*** Block opens ***

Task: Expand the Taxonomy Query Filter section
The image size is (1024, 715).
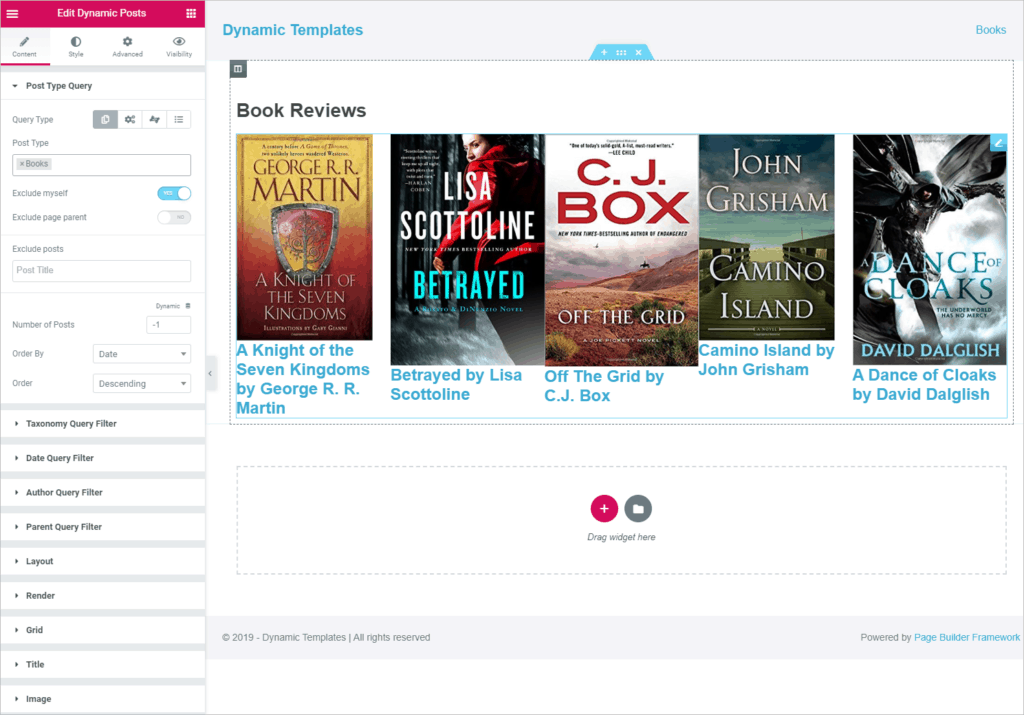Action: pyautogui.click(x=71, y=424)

*** Block closes ***
*** Block opens ***

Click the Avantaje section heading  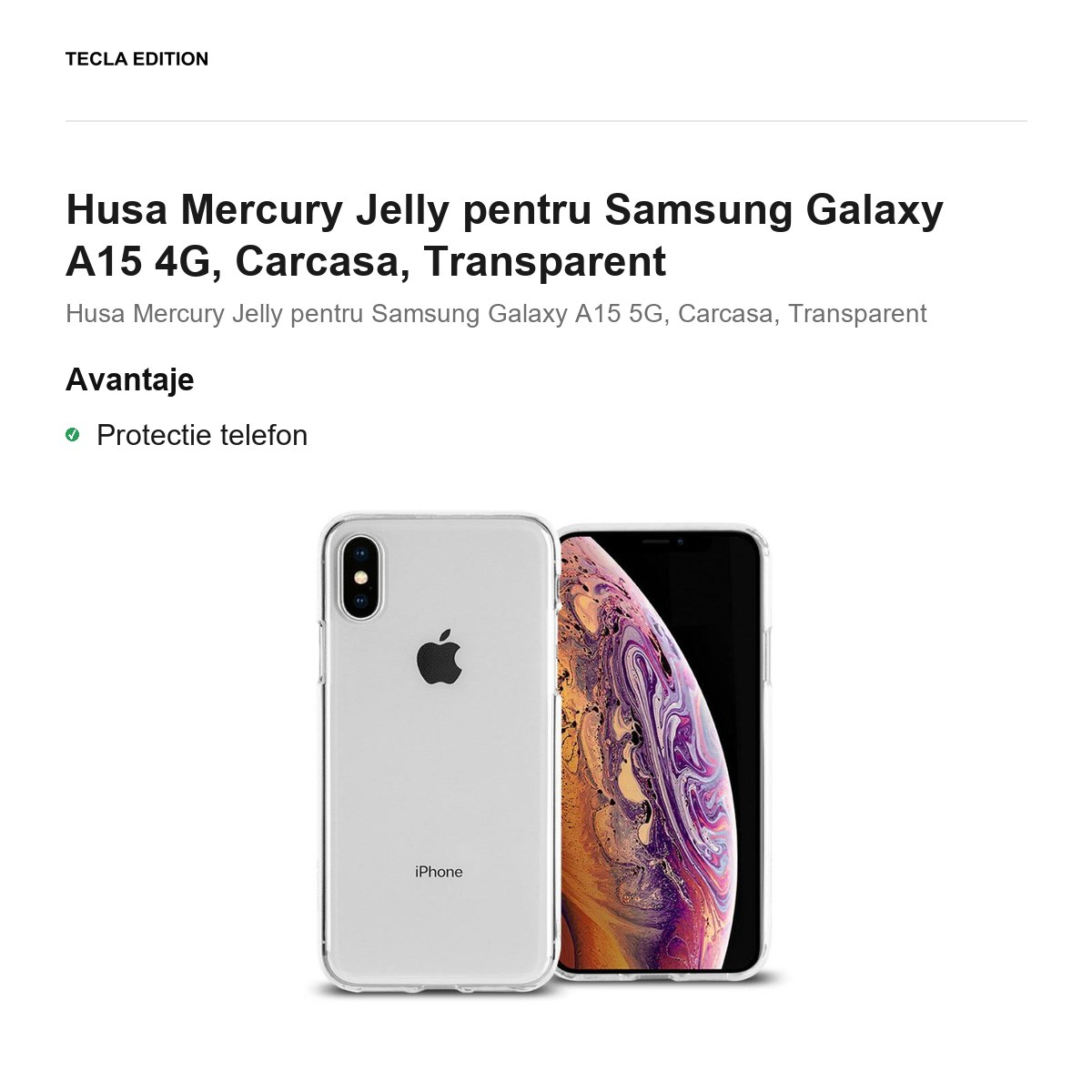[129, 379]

*** Block closes ***
*** Block opens ***

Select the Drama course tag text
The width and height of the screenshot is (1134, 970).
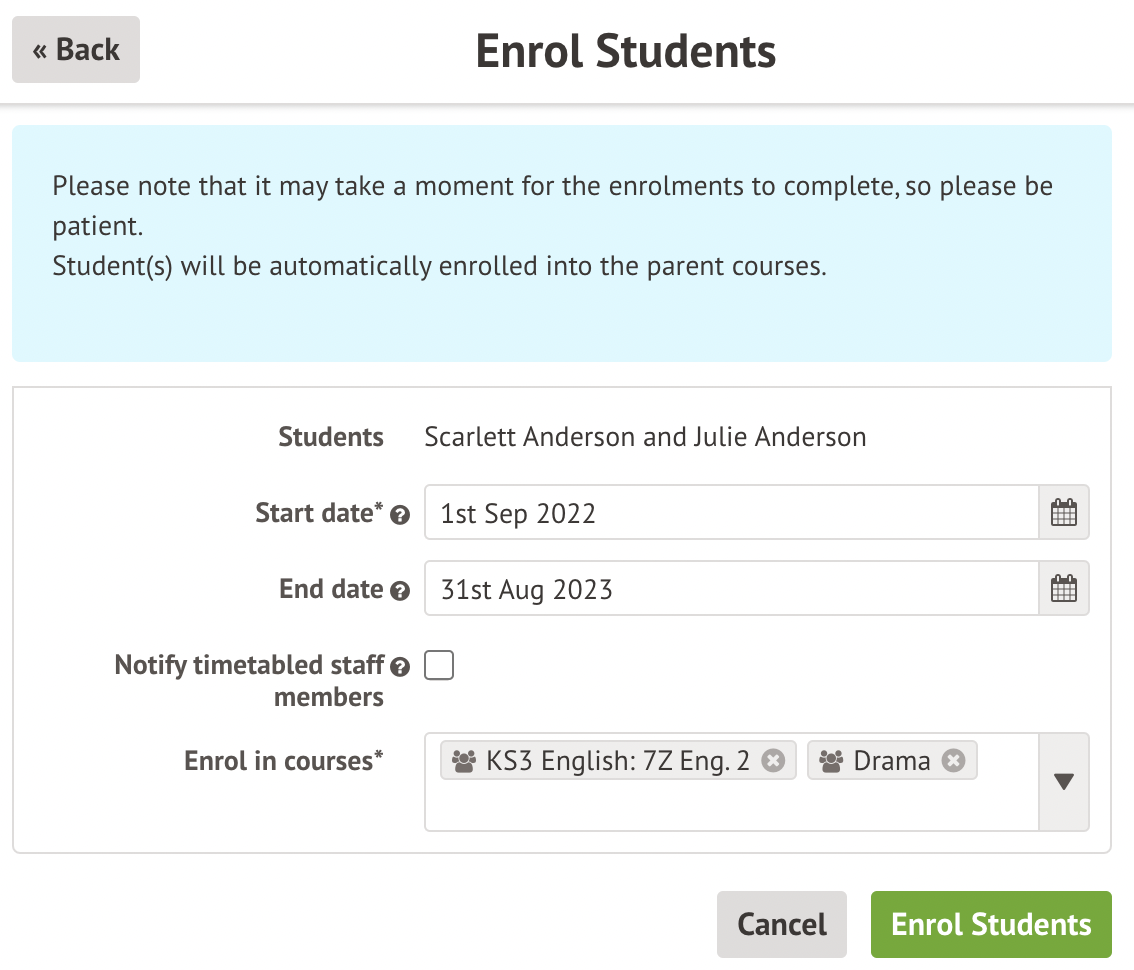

*** Block closes ***

Beginning with the line that has "Select the Drama course tag text" and ending with the line that has "The width and", set down the lines above exactly and include no others.

Select the Drama course tag text
The width and height of the screenshot is (1134, 970).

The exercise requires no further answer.